» Task prompt
Copy out these lines again, switching "computer-use agent" to "screen helper" and changing nothing else.

» Saved data entries

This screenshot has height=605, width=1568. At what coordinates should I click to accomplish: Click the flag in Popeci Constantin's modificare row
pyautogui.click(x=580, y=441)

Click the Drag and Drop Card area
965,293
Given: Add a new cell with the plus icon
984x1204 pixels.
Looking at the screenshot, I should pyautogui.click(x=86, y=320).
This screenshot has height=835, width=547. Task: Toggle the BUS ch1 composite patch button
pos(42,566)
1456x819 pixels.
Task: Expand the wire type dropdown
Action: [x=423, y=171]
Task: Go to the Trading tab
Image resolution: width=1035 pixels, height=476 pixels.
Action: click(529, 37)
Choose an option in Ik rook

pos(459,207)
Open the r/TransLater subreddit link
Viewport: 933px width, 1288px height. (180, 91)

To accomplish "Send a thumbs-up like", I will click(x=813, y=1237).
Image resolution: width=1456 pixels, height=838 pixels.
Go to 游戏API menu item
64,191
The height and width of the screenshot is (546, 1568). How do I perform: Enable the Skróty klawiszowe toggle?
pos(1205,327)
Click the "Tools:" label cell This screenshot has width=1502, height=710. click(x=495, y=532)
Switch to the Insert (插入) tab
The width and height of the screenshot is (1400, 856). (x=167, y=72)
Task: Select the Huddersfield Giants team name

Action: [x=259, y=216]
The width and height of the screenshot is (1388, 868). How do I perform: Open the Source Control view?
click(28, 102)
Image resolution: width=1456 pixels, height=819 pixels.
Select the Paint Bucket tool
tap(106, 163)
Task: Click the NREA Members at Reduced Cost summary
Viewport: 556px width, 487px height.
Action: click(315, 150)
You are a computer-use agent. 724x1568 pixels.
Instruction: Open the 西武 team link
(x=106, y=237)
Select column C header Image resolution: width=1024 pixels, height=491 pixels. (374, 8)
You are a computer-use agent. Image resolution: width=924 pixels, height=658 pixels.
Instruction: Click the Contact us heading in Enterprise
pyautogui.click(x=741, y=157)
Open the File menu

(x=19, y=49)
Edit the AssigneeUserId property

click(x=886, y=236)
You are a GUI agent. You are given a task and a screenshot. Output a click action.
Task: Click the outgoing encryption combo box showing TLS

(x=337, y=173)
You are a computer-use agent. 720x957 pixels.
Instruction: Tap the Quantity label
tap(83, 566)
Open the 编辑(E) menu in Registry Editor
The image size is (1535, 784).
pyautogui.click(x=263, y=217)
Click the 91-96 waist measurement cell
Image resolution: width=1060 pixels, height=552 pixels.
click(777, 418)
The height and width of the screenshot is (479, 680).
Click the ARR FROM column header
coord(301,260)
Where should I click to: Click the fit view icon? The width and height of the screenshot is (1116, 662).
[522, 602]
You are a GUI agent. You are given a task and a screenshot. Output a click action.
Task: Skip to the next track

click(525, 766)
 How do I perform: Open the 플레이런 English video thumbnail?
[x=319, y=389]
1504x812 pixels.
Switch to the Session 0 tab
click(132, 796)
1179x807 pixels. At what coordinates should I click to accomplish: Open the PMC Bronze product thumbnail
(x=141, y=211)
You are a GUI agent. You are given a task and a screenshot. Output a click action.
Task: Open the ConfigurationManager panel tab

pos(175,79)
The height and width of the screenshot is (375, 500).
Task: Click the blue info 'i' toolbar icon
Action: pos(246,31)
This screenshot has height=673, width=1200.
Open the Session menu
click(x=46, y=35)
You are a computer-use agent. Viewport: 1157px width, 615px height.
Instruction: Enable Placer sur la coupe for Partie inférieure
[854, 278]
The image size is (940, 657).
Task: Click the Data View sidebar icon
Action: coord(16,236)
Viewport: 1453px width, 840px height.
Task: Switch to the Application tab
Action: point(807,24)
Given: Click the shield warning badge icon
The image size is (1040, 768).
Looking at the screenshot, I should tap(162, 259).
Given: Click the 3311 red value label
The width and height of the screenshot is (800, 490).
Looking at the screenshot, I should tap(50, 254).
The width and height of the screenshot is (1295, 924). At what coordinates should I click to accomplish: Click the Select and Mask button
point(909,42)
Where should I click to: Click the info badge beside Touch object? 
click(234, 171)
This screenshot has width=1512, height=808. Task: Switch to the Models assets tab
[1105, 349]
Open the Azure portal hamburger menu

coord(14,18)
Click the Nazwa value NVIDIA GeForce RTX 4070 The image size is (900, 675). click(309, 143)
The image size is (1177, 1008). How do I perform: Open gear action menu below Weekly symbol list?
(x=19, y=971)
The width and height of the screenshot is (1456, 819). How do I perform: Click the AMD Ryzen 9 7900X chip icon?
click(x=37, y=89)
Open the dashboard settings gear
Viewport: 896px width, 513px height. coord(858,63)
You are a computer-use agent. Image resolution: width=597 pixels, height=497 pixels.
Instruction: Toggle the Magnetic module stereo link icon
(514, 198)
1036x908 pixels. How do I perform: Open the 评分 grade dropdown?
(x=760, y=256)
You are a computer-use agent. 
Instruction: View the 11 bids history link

» Expected answer
This screenshot has height=605, width=1568. At what coordinates should I click to accomplish: Click the flag in Popeci Constantin's modificare row
pyautogui.click(x=580, y=441)

Click the Drag and Drop Card area
965,293
Given: Add a new cell with the plus icon
984x1204 pixels.
Looking at the screenshot, I should pyautogui.click(x=86, y=320).
This screenshot has height=835, width=547. Task: Toggle the BUS ch1 composite patch button
pos(42,566)
1456x819 pixels.
Task: Expand the wire type dropdown
Action: [x=423, y=171]
Task: Go to the Trading tab
Image resolution: width=1035 pixels, height=476 pixels.
Action: click(529, 37)
Choose an option in Ik rook

pos(459,207)
Open the r/TransLater subreddit link
Viewport: 933px width, 1288px height. (180, 91)

To accomplish "Send a thumbs-up like", I will click(x=813, y=1237).
Image resolution: width=1456 pixels, height=838 pixels.
Go to 游戏API menu item
64,191
The height and width of the screenshot is (546, 1568). How do I perform: Enable the Skróty klawiszowe toggle?
pos(1205,327)
Click the "Tools:" label cell This screenshot has width=1502, height=710. click(x=495, y=532)
Switch to the Insert (插入) tab
The width and height of the screenshot is (1400, 856). (x=167, y=72)
Task: Select the Huddersfield Giants team name

Action: [x=259, y=216]
The width and height of the screenshot is (1388, 868). How do I perform: Open the Source Control view?
click(28, 102)
Image resolution: width=1456 pixels, height=819 pixels.
Select the Paint Bucket tool
tap(106, 163)
Task: Click the NREA Members at Reduced Cost summary
Viewport: 556px width, 487px height.
Action: click(315, 150)
You are a screen helper. 724x1568 pixels.
Instruction: Open the 西武 team link
(x=106, y=237)
Select column C header Image resolution: width=1024 pixels, height=491 pixels. (374, 8)
You are a screen helper. Image resolution: width=924 pixels, height=658 pixels.
Instruction: Click the Contact us heading in Enterprise
pyautogui.click(x=741, y=157)
Open the File menu

(x=19, y=49)
Edit the AssigneeUserId property

click(x=886, y=236)
You are a GUI agent. You are given a task and a screenshot. Output a click action.
Task: Click the outgoing encryption combo box showing TLS

(x=337, y=173)
You are a screen helper. 720x957 pixels.
Instruction: Tap the Quantity label
tap(83, 566)
Open the 编辑(E) menu in Registry Editor
The image size is (1535, 784).
pyautogui.click(x=263, y=217)
Click the 91-96 waist measurement cell
Image resolution: width=1060 pixels, height=552 pixels.
click(777, 418)
The height and width of the screenshot is (479, 680).
Click the ARR FROM column header
coord(301,260)
Where should I click to: Click the fit view icon? The width and height of the screenshot is (1116, 662).
[522, 602]
You are a GUI agent. You are given a task and a screenshot. Output a click action.
Task: Skip to the next track

click(525, 766)
 How do I perform: Open the 플레이런 English video thumbnail?
[x=319, y=389]
1504x812 pixels.
Switch to the Session 0 tab
click(132, 796)
1179x807 pixels. At what coordinates should I click to accomplish: Open the PMC Bronze product thumbnail
(x=141, y=211)
You are a GUI agent. You are given a task and a screenshot. Output a click action.
Task: Open the ConfigurationManager panel tab

pos(175,79)
The height and width of the screenshot is (375, 500).
Task: Click the blue info 'i' toolbar icon
Action: pos(246,31)
This screenshot has height=673, width=1200.
Open the Session menu
click(x=46, y=35)
You are a screen helper. Viewport: 1157px width, 615px height.
Instruction: Enable Placer sur la coupe for Partie inférieure
[854, 278]
The image size is (940, 657).
Task: Click the Data View sidebar icon
Action: coord(16,236)
Viewport: 1453px width, 840px height.
Task: Switch to the Application tab
Action: point(807,24)
Given: Click the shield warning badge icon
The image size is (1040, 768).
Looking at the screenshot, I should tap(162, 259).
Given: Click the 3311 red value label
The width and height of the screenshot is (800, 490).
Looking at the screenshot, I should tap(50, 254).
The width and height of the screenshot is (1295, 924). At what coordinates should I click to accomplish: Click the Select and Mask button
point(909,42)
Where should I click to: Click the info badge beside Touch object? 
click(234, 171)
This screenshot has width=1512, height=808. Task: Switch to the Models assets tab
[1105, 349]
Open the Azure portal hamburger menu

coord(14,18)
Click the Nazwa value NVIDIA GeForce RTX 4070 The image size is (900, 675). click(309, 143)
The image size is (1177, 1008). How do I perform: Open gear action menu below Weekly symbol list?
(x=19, y=971)
The width and height of the screenshot is (1456, 819). How do I perform: Click the AMD Ryzen 9 7900X chip icon?
click(x=37, y=89)
Open the dashboard settings gear
Viewport: 896px width, 513px height. coord(858,63)
You are a screen helper. Image resolution: width=597 pixels, height=497 pixels.
Instruction: Toggle the Magnetic module stereo link icon
(514, 198)
1036x908 pixels. How do I perform: Open the 评分 grade dropdown?
(x=760, y=256)
You are a screen helper. 
Instruction: View the 11 bids history link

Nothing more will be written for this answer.